Whether or not any of that is or is not true is beside the point (at least for socio-quasi-religious dynamics).  What seems clear is that the media and many celebrities are exploring roles as a secular-moral voices to an extent not hitherto done.  For example, cosmopolitan dogma on immigration, like almost another reactionary political position, is framed in moral terms rather than rational (homo-economicus) terms.

Preaching recreates the methodist exhortation well.  The intent isn't to explain a systemic philosophy, it is to exhort people toward certain classes of thought or action.Now, can't all moral speech be classified as exhortation?  Perhaps.  What's interesting though is the role the speech taker is occupying.
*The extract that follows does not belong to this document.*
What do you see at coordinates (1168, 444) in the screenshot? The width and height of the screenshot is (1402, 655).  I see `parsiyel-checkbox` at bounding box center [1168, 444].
Tribal religious leaders have a functional evolutionary role as societal coherers.  This is most easily accomplished through supernaturally enhanced Big Brothers.  A Psychosocial definition of Shamans highlight some interesting parallels (you just have to remove the supernatural elements and replace them with middle-counter-intuitive secularism).

The basic idea is that Shamans represent a interface between people and the supernatural.  One view is that Shamans represents the distress experienced by  the shaman's patrons.  Shamans use dramatizations to direct the feelings of their patrons and resolve social tension.  The shaman helps patrons appreciate symbols that address, interpret and contribute to the resolution of their most pressing problems and conflicts.
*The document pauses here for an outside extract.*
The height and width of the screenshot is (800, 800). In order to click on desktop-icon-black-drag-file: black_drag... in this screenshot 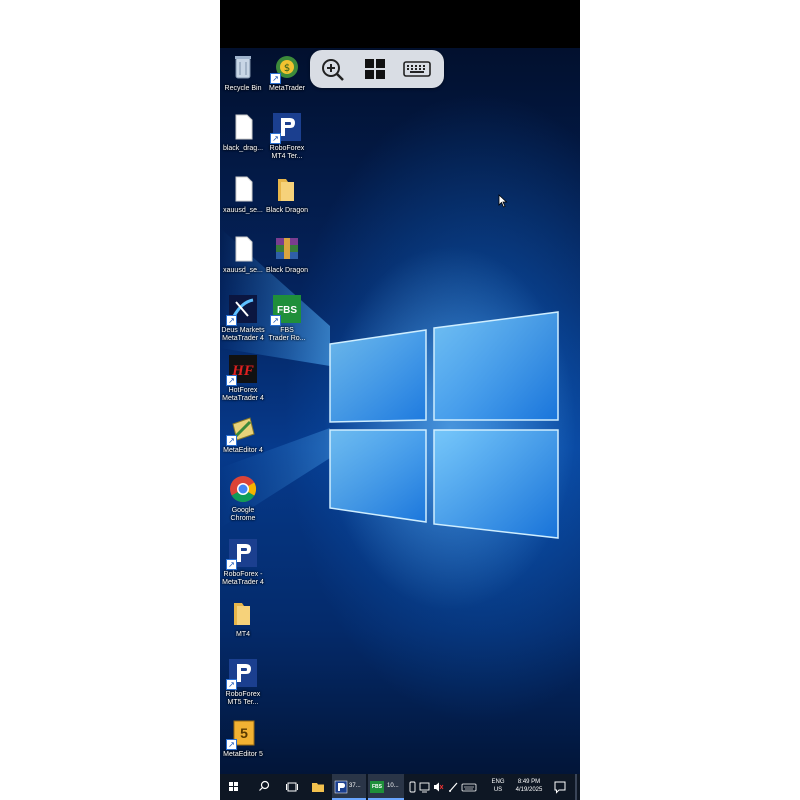, I will do `click(243, 132)`.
One way this happens is by helping people organize their feelings and find representational outlets.  They also personify the social tensions and patterns people are under.  Performance is a key aspect of the technical definition of Shamanism.  Perhaps this is a necessary part of this cognitive group-psychology well, perhaps it isn't.  The key distinguishing feature between Shamanism and standard prophetic roles lies in the physicality of action and depth of  spiritual trance.

"In America, for example, revivalists and evangelical preachers have held great appeal for many people from the seventeenth century to the present day.  The compelling power of these preachers is in large part the result of their ability to dramatically embody the emotional problems and social tensions besetting their patrons," (Porterfield, 1987, p. 729).

So my best guess on what we're seeing with the mainstream media and celebrities like Streep is an unwitting progression into the socio-cognitive well of Shamanistic exhortation.  Clearly this role is strongly mediated by the removal of supernatural elements.  But the key is that these elites are trying to represent the socio-cognitive tension many people are now experiencing under a Trump presidency and electoral rejection of social progressivist tenets.  Expression comes out in physical acts: content and fact don't matter as much as "getting the point across".  This is clearly a post-truth landscape.  This is clearly scary.

From a multi-level selection lens, we're seeing competition amongst elites fall into the traditional bifurcation of formal and informal power expression.  This nouveau priest/shaman class is evolving into informal power expression.

This makes sense.  Celebrities, especially actors, have a ready vehicle on hand to shape people's thinking.  People listing due to prestige bias and perceptual landscape transformation.  See enough movies portraying gun ownership as bad, and you'll be tempted to think of it as a de-facto social norm.  Once speech clearly resonates around said morality and the resonances become hard to ignore.  They polarize.

I suspect one of the keys for people to remember is that religion generally does not look like the systemic theology people often take for granted.  Religion and religious actors have a functional well which resolves around social coherence.  Highly rational systemic approaches are merely one of many solutions for social coherence (which, like Christianity and Islam, happens to be optimized for expansion to out-groups).  Tribal religion is fine with population binormalization.  In fact, it is optimized to separate in-groups from out-groups via focus on over-arching highly implicit moral dogmas and memes.